Investments 

Thinktank brands 80% of fund management 'redundant'

Thinktank brands 80% of fund management 'redundant'

The Centre for Policy Studies has claimed 80 per cent of the fund management industry is "redundant".  

The claim followed the recently released Asset Management Market Study conducted by the The Financial Conduct Authority (FCA), which raised concern active fund management is not good value for money for investors after data it collected pointed to a lack of benchmark beating performance.

According to Michael Johnson, representative for the CPS, the consequences for the asset management industry are "potentially devastating" with serious implications for the health of the country's pension funds as reflected in Melbourne Mercer Global Pension Index.

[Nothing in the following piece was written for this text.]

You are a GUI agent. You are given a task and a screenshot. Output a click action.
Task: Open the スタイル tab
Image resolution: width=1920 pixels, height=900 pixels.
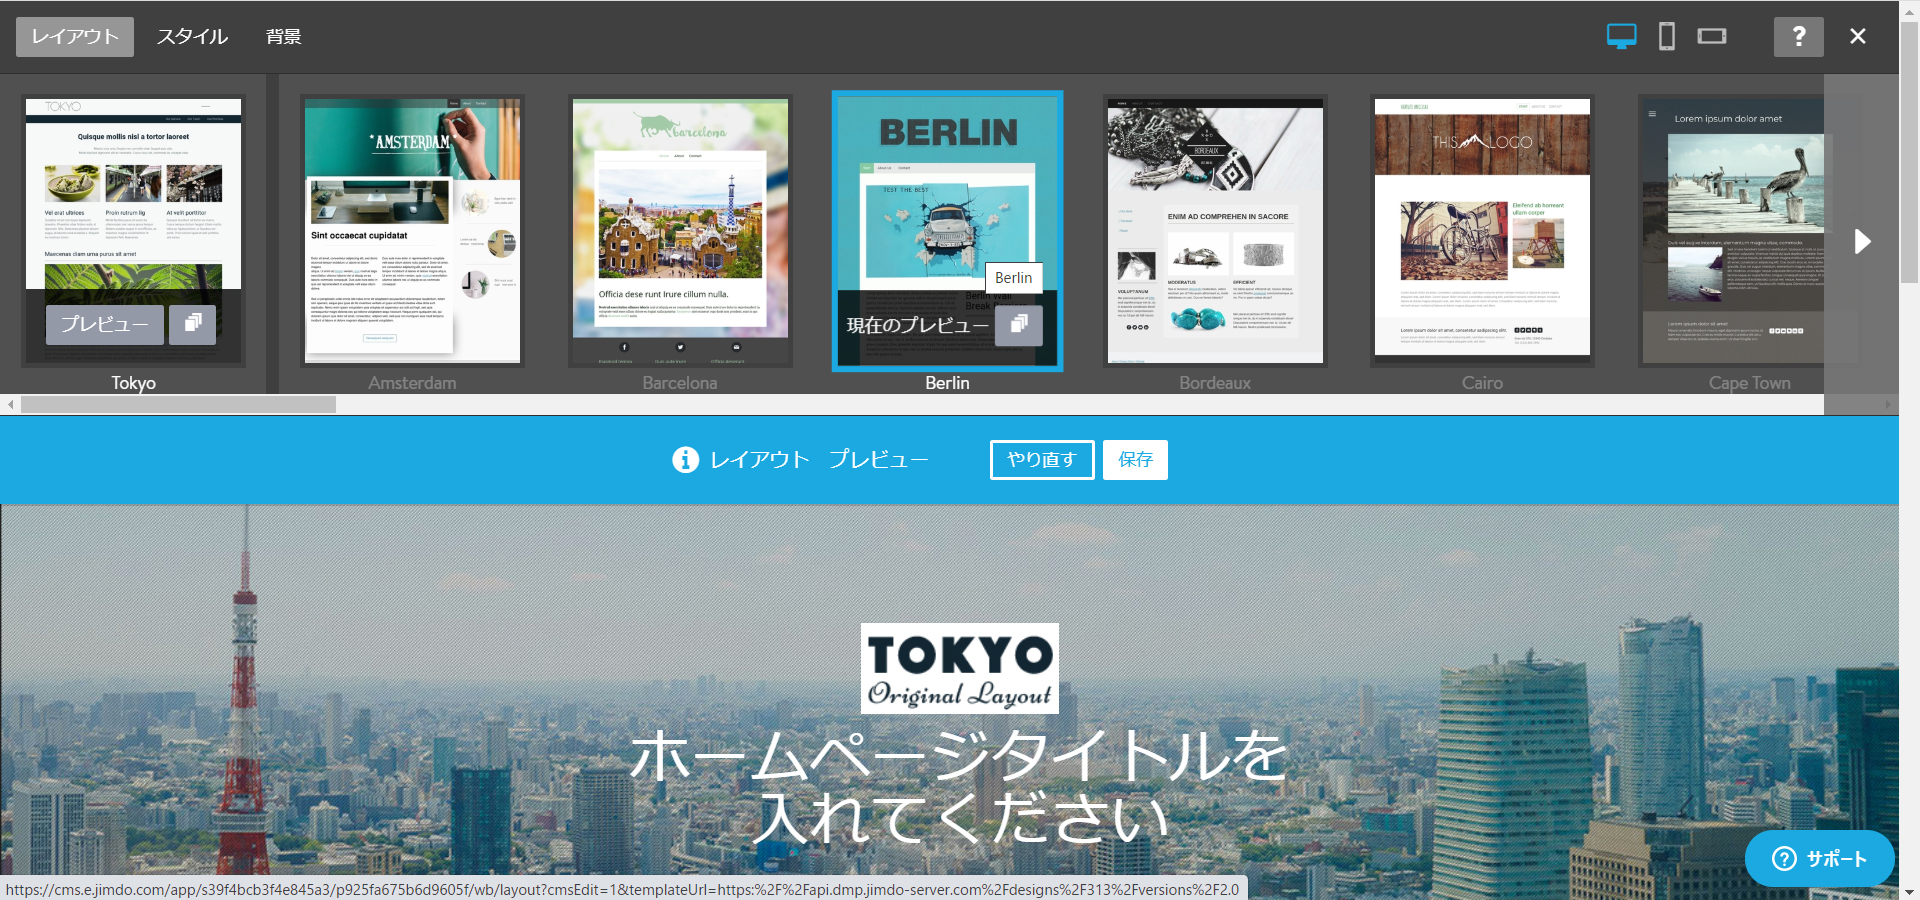pyautogui.click(x=192, y=37)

This shows the UK’s pensions landscape continuing to slide down the global ranking.

In addition, the UK’s defined benefit schemes now have the weakest funding position in Europe, according to Johnson, and Britain has the highest proportion of company schemes (38%) flagged as being in the weakest 20 per cent of their industry peer groups. 

The FCA report flagged found that institutional active investment products, on average, outperformed their benchmarks before charges were deducted.

But after charges there was no significant return over the benchmark for institutional products; retail active funds for sale in the UK, on average, outperformed benchmarks before charges were deducted, but underperformed benchmarks after charges on an annualised basis by around 60 basis points; and the FCA found that there is little evidence of persistence in outperformance, but there is some evidence of persistent underperformance.

Johnson said that the government, acting through the Department of Communities and Local Government (DCLG) as sponsor of the Local Government Pension Scheme (LGPS), had a "great opportunity" to exhibit leadership, in the interests of all members of funded pension schemes.

He said: "If private sector schemes were to follow DCLG’s leadership, the implications would be profound. Millions of scheme members would benefit, and it would become apparent that we do not need 80% of the industry."